Marcus Joseph: 'Things I Meant to Say'

Rediscovering lost music via the vinyl bins at secondhand stores

Album: Things I Meant to Say

Artist: Marcus Joseph

Place: Habitat for Humanity Thrift Store (2209 N. Central Ave.)

Price: 50 cents

Nostalgiacs seldom yearn for the 1970s. And why would they? The hopeful '60s ended when flower power morphed into Helter Skelter, the Cuyahoga River caught fire, and it became clear that we were going to lose our first war. By mid-decade our paranoid and unstable president was driven from Washington, replaced two years later by a feckless leader who thought that dressing like Mr. Rogers and telling us to drive slower could right the ship. Crime was rampant (in 1975 the murder rate was twice what it is today), and discussions about our cities descending into Escape from New York-like chaos were realistic rather than hyperbolic.

What kind of music came out of this milieu? Hipsters and rock historians will cite the beginnings of heavy metal and punk rock—manifestations of artists raging against the dysfunctional machine. But something altogether different came out of this era as well: soft rock. "Soft rock" is an oxymoron, as most of the music so called is more soft than rock.
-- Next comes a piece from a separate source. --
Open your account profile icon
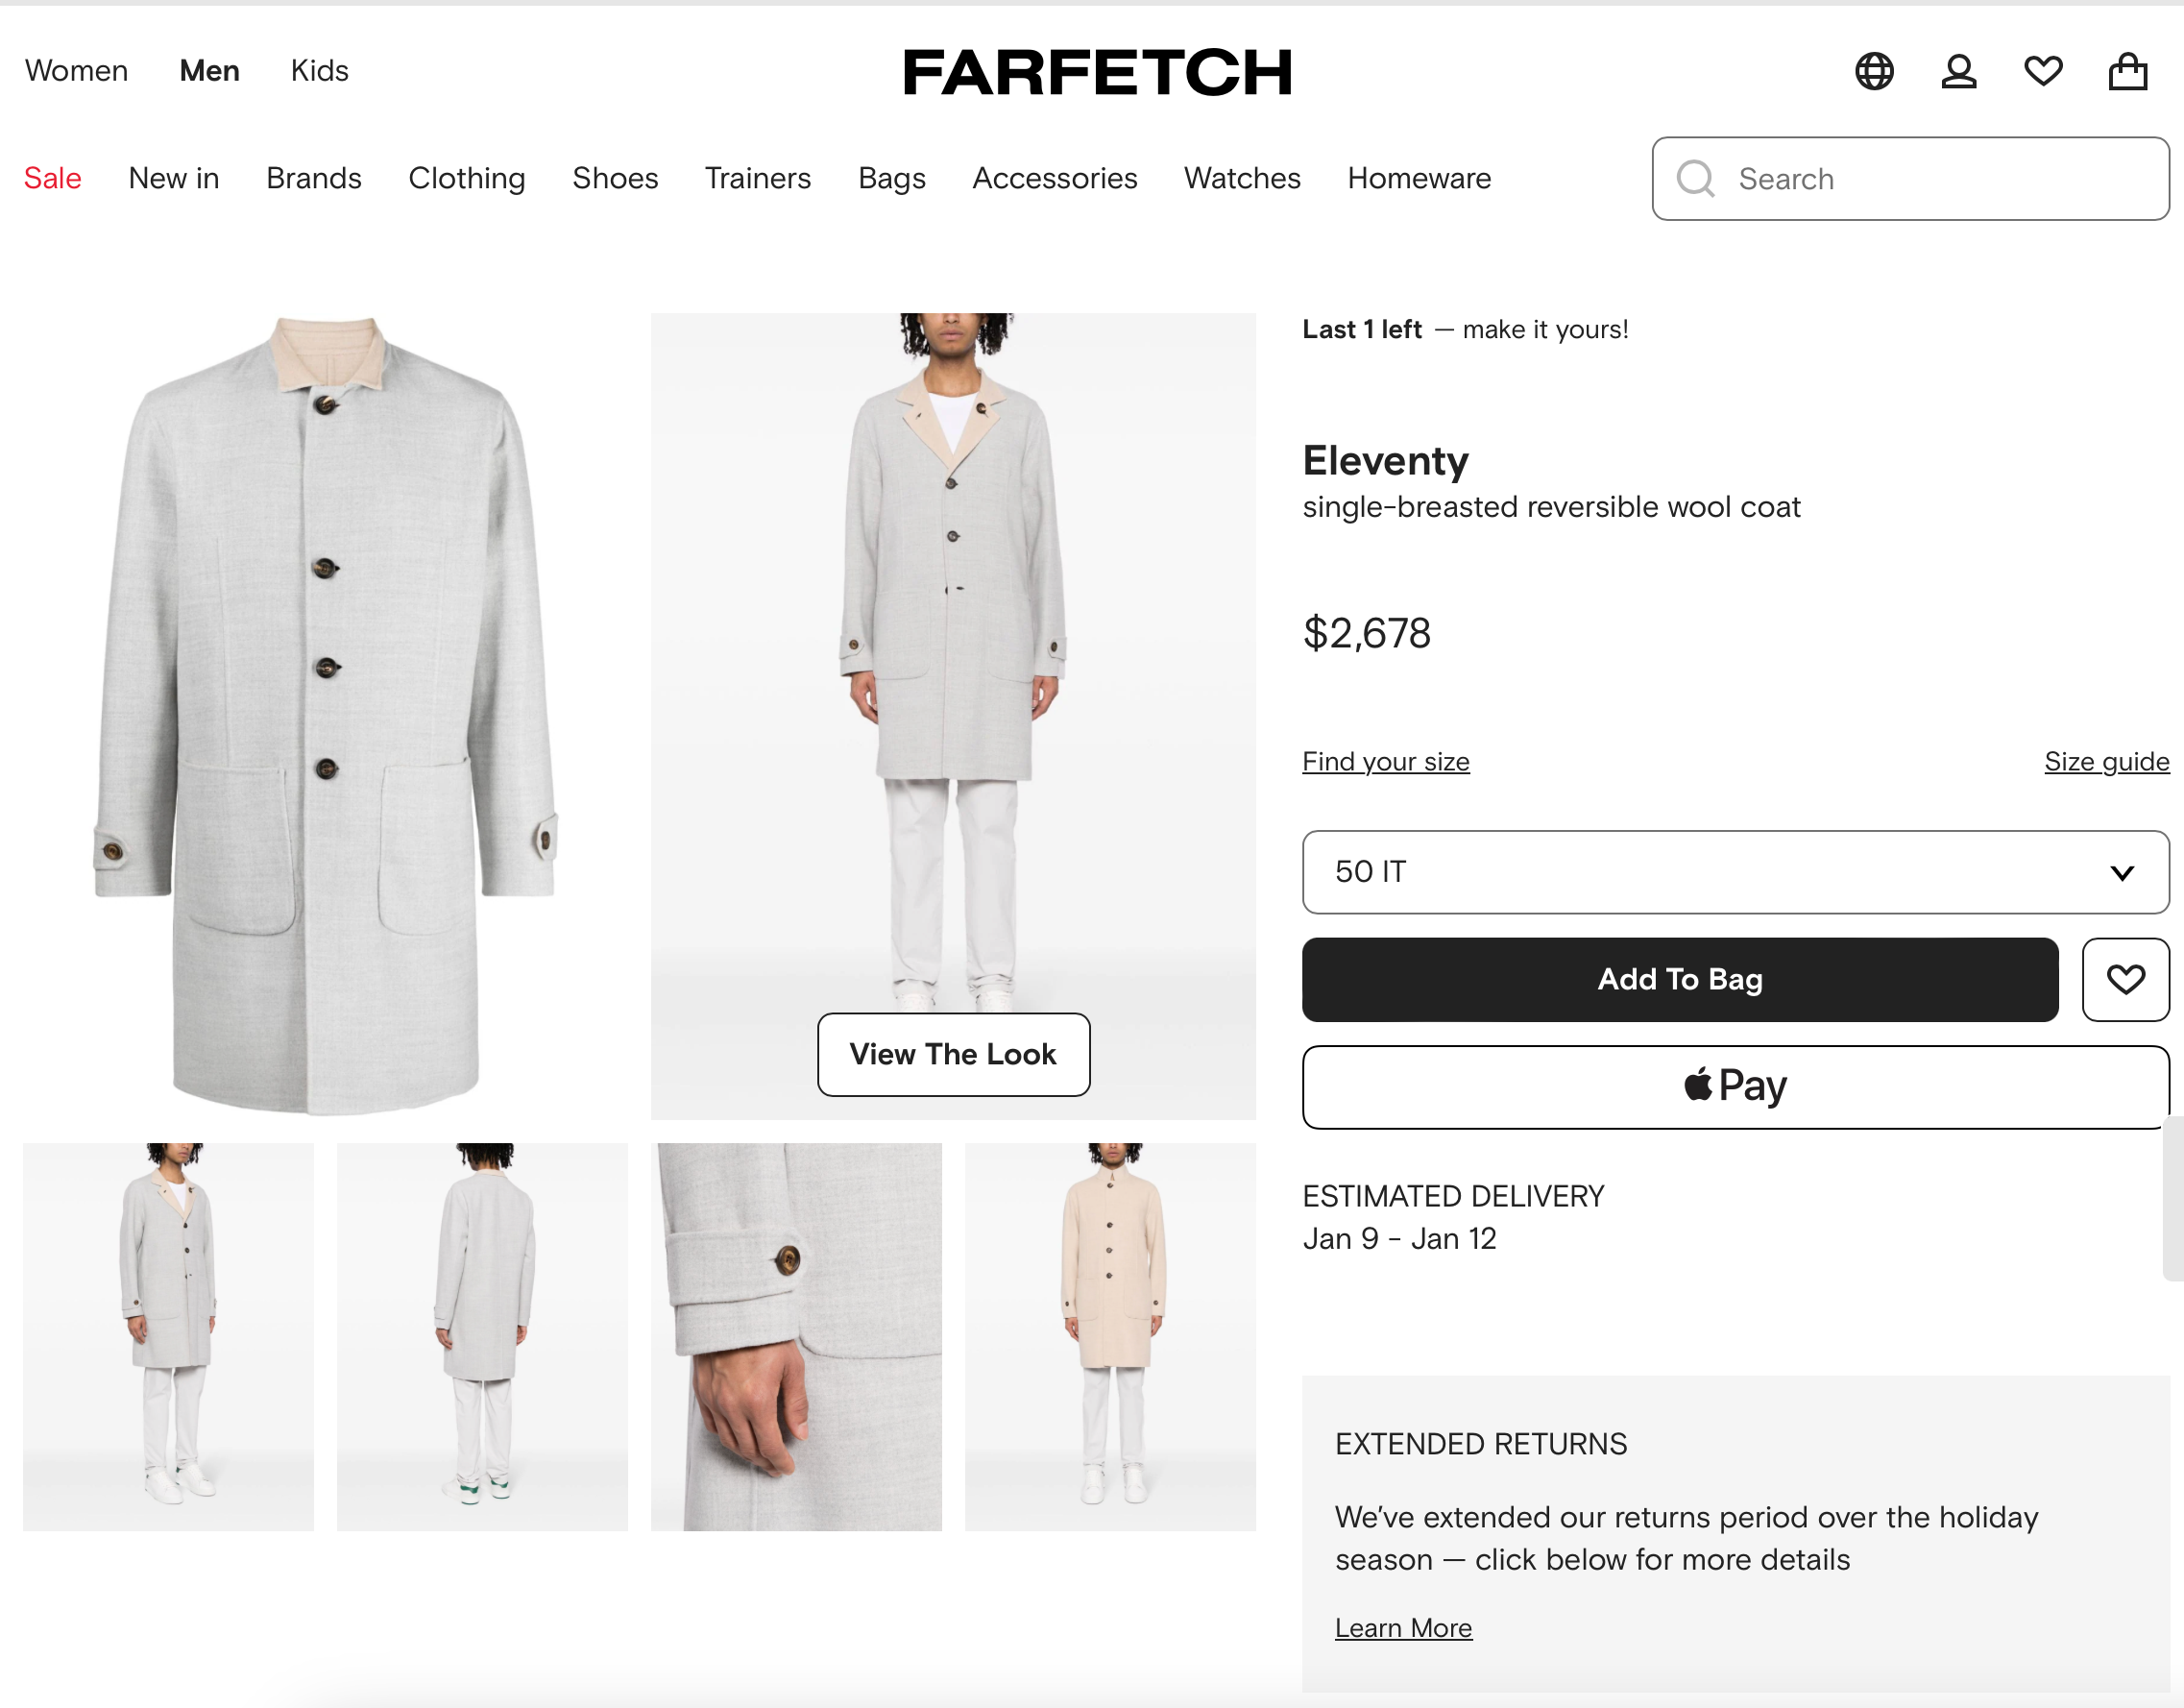Screen dimensions: 2184x1708 (x=1958, y=71)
Soft rock is much maligned, viewed by the intelligentsia as fluff cynically foisted on the listening public while America burned. Soft rock was sweet and polished and earnest when America was everything but these things. I have a much more positive view of soft rock; as an unpretentious reaction to a nihilistic politics, a brutal and confounding war, and shocking levels of civil violence, music about falling in love, taking care of your own, and figuring out how to take it easy makes a lot of sense.
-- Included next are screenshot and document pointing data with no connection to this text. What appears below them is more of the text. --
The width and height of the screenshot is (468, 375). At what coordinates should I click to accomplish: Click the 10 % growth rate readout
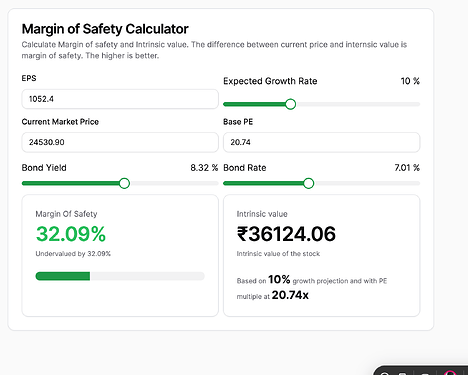click(x=410, y=81)
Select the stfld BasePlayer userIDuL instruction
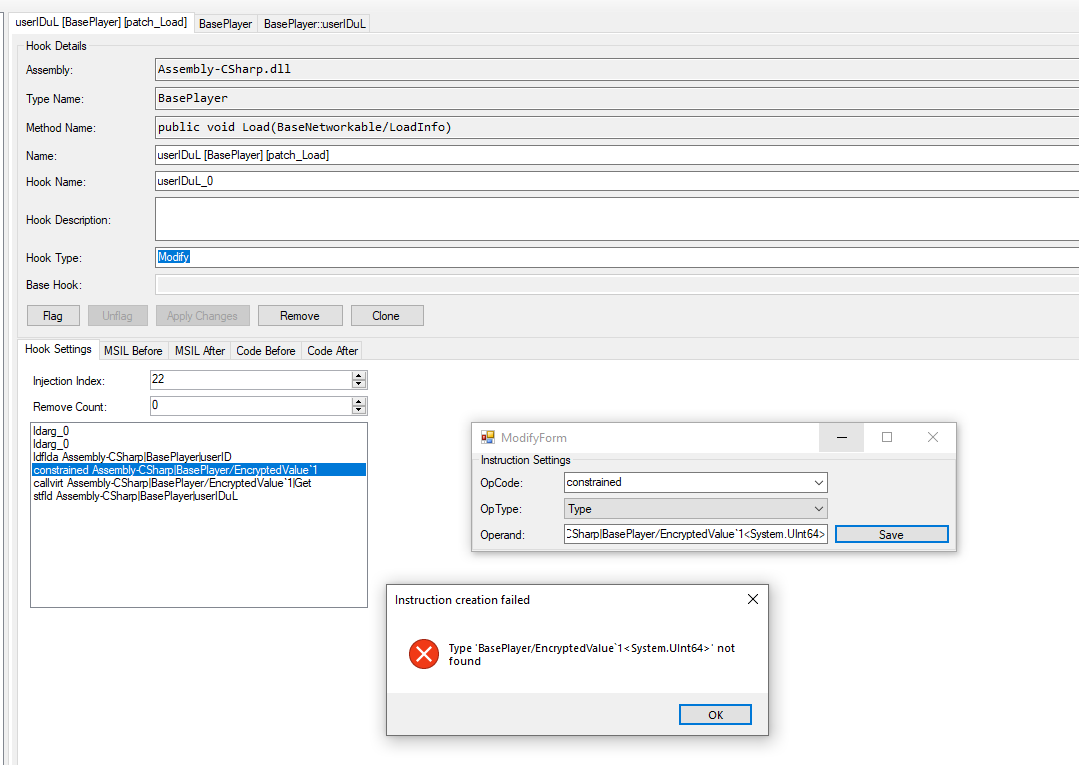 (x=135, y=496)
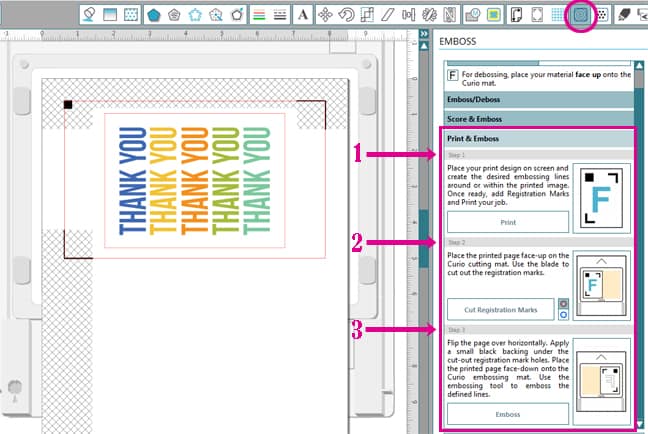Open the Stipple dotted-pattern icon

(603, 15)
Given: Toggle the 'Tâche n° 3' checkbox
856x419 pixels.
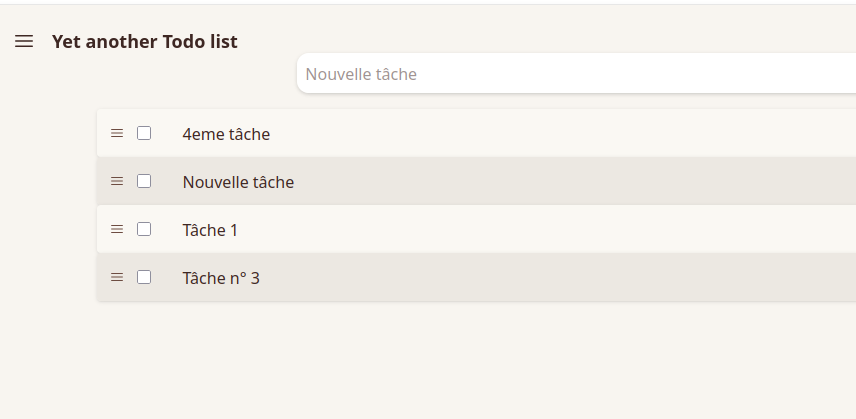Looking at the screenshot, I should (x=144, y=277).
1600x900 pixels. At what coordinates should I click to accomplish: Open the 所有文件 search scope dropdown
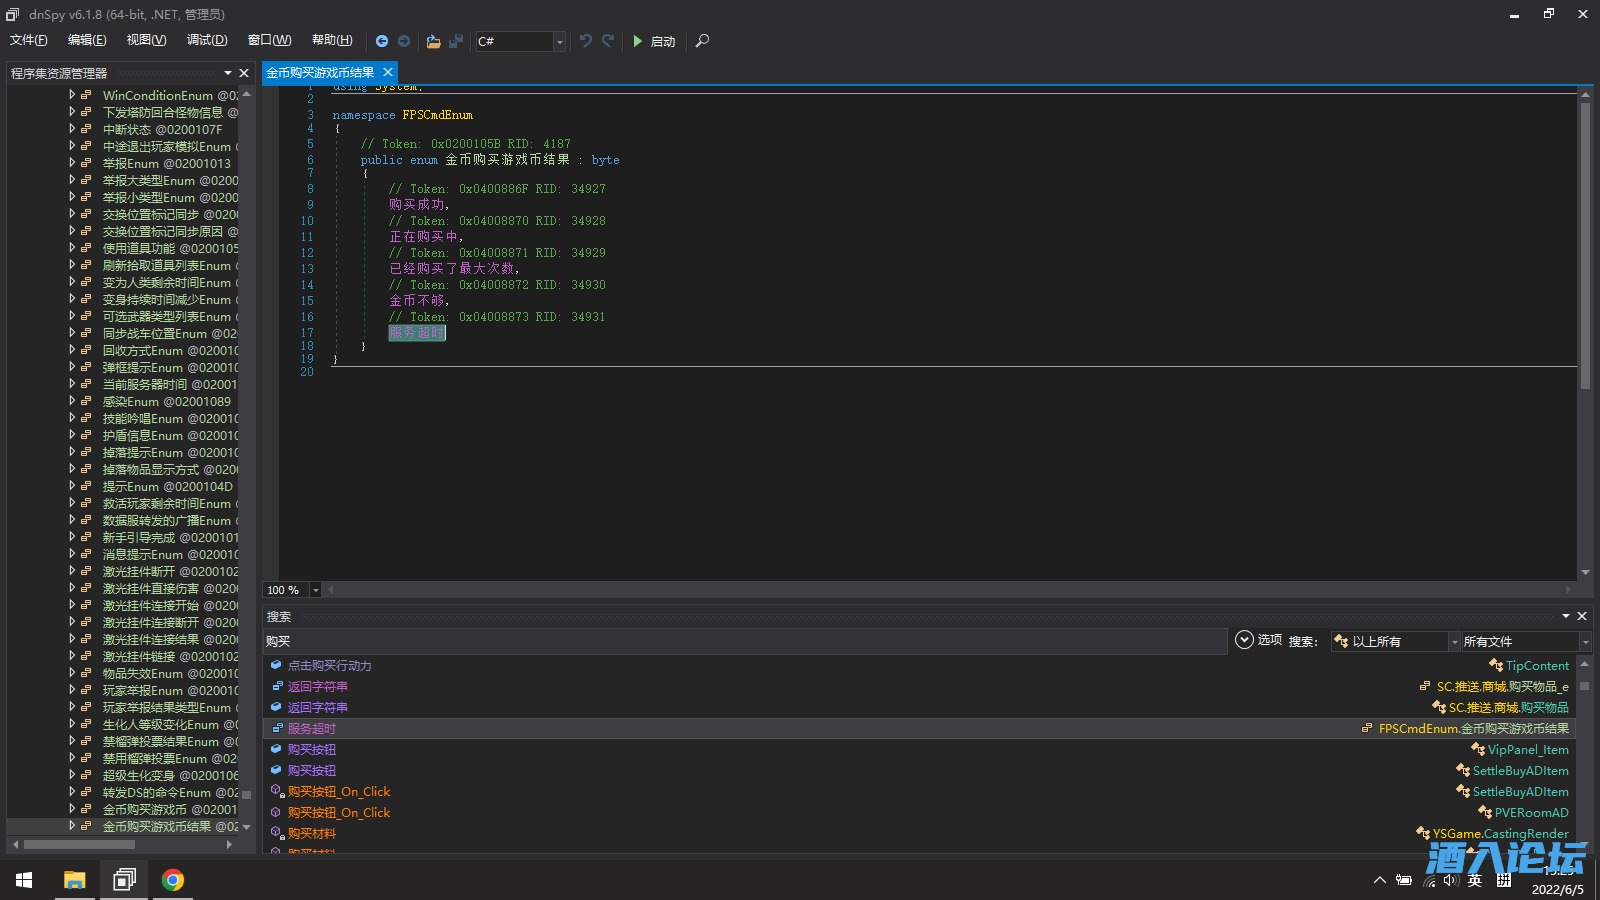tap(1584, 642)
Marcus Joseph's Things I Meant to Say fits nicely in the soft-rock canon. An earnest Joseph stares out at us from the album's front cover, and on the flip side the songs are listed, among them "Before the Night Is Over," "I Don't Want to Get Over You," and "Things I Meant to Say." The songs' titles telegraph what listeners are in for—soft rock in the vein of Ambrosia, Bread, and England Dan and John Ford Coley. The mostly acoustic songs are uniformly sweet and mellow numbers about love and romance. In some, including the wonderful "Nice Guys Finish Last," Marcus laments his inability to win the woman of his dreams. In others, including the "I'd Really Love to See You Tonight" clone "Before the Night Is Over," and "I've Got You Where I Want You," Marcus happily informs another (presumably different) woman of his dreams that they may have a future together but even if they don't they should spend at least one glorious night together. There really isn't a clunker in the bunch. The songs are uniformly catchy, professionally rendered, and just plain pleasant.

As far as I can tell, Marcus Joseph vanished from the face of the globe after this record was released. His voice is slightly raspier than that of sweeter soft-rock crooners such as Christopher Cross and Stephen Bishop, and perhaps this explains his lack of success even in the soft rock-friendly 1970s. Perhaps, however, there is a soft-rock completist somewhere (Japan perhaps?) who recognizes the gentle virtuosity of Marcus Joseph.